The darkest manifestation of American exceptionalism may be its prison system.
The United States has the highest incarceration rate in the world: It has only 5% of the world's population, but one-quarter of its prisoners. U.S. prisons are dangerously overcrowded, house 10 times as many mentally ill individuals as state hospitals, keep people locked up for unfathomably long periods of time, are plagued by inmate abuse and hold a far greater percentage of the country's black population than South Africa did under apartheid. Nearly two-thirds of the inmates released every year return to prison; crippling discrimination in employment and housing encumbers the ones who manage to function.

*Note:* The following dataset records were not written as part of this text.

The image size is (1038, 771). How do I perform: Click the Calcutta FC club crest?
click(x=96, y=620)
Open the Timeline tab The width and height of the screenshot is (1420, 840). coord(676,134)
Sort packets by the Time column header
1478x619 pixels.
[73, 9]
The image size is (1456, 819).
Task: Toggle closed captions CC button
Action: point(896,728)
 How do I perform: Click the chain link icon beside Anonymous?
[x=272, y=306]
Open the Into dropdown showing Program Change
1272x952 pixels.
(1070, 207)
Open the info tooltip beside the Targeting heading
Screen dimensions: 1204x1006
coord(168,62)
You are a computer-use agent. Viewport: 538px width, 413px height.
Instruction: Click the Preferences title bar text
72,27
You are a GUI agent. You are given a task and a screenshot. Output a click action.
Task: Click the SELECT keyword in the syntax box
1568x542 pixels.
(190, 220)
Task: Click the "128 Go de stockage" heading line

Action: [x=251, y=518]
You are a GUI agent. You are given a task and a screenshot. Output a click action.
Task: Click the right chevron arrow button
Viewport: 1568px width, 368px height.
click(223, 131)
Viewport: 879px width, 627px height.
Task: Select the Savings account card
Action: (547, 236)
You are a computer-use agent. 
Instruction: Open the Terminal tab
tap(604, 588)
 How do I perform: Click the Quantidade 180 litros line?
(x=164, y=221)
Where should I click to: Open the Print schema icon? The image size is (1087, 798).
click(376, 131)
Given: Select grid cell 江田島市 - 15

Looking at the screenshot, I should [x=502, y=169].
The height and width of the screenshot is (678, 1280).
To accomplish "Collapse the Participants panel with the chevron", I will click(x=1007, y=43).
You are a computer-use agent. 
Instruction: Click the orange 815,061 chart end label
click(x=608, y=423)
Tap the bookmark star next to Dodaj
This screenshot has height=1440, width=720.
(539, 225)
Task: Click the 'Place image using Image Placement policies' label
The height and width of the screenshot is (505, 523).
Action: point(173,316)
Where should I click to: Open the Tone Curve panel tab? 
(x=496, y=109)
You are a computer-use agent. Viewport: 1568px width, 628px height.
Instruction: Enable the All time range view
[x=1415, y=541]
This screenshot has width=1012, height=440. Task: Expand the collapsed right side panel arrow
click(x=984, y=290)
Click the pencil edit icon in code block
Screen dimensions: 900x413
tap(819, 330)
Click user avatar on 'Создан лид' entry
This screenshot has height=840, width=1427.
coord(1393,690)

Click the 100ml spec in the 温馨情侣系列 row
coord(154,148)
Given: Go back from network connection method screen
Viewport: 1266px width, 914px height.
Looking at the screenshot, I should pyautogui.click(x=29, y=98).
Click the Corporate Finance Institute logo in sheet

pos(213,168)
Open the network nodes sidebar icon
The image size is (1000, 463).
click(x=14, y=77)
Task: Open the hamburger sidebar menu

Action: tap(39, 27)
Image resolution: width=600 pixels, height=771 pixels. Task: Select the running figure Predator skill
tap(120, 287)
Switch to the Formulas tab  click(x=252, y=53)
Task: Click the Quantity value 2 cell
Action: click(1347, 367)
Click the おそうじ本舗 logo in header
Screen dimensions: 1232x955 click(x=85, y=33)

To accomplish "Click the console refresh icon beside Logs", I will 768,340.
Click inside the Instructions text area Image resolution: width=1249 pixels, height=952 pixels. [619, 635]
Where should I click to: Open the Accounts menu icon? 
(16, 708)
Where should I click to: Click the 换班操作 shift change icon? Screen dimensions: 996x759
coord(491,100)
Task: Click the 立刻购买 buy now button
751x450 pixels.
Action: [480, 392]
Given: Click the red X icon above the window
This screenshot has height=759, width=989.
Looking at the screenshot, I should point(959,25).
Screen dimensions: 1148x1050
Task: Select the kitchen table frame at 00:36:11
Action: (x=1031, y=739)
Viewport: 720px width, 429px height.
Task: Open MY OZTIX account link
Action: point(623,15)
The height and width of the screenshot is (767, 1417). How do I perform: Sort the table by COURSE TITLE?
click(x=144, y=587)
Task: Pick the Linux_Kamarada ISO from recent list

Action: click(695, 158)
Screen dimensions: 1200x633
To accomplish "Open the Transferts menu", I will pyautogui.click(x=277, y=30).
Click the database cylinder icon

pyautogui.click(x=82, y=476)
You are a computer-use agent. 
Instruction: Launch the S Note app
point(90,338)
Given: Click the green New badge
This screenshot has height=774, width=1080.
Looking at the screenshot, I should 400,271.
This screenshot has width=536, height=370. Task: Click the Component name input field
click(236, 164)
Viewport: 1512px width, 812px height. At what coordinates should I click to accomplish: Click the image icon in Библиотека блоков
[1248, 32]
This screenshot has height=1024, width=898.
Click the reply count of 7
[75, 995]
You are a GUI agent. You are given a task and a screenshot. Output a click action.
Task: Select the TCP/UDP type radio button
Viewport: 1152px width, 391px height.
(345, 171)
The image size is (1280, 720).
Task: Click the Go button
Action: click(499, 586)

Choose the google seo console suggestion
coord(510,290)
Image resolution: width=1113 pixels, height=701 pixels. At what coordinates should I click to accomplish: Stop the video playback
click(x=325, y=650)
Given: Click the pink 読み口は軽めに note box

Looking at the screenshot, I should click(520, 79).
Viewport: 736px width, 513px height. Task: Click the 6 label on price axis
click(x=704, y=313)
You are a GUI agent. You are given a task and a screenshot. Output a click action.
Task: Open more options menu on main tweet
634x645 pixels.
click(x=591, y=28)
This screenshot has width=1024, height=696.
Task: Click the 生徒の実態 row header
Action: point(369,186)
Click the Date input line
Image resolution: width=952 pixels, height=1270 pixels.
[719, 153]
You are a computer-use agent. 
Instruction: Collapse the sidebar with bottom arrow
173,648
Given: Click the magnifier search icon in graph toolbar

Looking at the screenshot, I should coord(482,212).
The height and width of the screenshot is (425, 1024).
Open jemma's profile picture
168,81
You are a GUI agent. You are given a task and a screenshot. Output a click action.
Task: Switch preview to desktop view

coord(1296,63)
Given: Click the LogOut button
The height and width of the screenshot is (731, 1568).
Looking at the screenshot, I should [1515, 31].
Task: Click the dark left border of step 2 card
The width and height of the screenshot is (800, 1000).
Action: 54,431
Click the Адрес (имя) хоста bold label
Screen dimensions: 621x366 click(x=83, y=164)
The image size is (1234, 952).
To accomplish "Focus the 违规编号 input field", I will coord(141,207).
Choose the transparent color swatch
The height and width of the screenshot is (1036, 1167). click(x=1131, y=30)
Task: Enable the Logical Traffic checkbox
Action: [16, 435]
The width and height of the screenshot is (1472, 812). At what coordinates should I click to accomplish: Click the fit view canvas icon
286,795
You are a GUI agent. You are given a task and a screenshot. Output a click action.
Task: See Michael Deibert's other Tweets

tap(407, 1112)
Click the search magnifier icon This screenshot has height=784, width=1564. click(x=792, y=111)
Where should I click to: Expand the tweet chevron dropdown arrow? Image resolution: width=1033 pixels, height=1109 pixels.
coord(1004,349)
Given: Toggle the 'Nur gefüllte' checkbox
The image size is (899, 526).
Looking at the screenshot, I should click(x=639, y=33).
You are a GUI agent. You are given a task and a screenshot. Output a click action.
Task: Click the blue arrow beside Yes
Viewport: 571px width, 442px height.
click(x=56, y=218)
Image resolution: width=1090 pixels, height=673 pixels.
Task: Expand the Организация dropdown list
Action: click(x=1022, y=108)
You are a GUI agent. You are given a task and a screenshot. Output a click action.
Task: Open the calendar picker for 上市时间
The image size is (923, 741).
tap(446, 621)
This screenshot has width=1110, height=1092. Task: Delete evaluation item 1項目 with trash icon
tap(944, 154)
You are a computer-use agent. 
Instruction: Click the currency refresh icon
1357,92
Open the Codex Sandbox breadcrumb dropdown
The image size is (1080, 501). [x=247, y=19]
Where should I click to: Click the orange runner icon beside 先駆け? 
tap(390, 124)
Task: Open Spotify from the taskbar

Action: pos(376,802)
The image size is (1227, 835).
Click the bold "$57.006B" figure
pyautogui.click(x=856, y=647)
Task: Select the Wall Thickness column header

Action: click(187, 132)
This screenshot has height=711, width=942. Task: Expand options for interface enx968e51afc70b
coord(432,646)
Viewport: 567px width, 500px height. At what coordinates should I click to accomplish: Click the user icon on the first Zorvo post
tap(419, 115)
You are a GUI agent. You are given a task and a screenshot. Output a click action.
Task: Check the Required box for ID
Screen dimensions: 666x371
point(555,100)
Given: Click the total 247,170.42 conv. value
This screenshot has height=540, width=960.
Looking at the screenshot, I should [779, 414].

This is all to say that if you are convicted of an imprisonable crime in the U.S., you generally get shown little mercy.
After decades of bipartisan consensus on criminal justice policy, there are some signs that the federal government thinks that the highly punitive system of mass incarceration seems to have gotten out of hand, and some states are making gestures toward making prisons less crowded. But in order to understand how best to fix these problems, one must look beyond policy tweaks and consider the underlying moral philosophy that explains why a society sends people to prison in the manner that they do. In the U.S., that philosophy is one of inflicting punishment and pain.
In Nordic countries like Sweden, which have far lower incarceration and crime rates, prison is about rehabilitation. And it works far more effectively.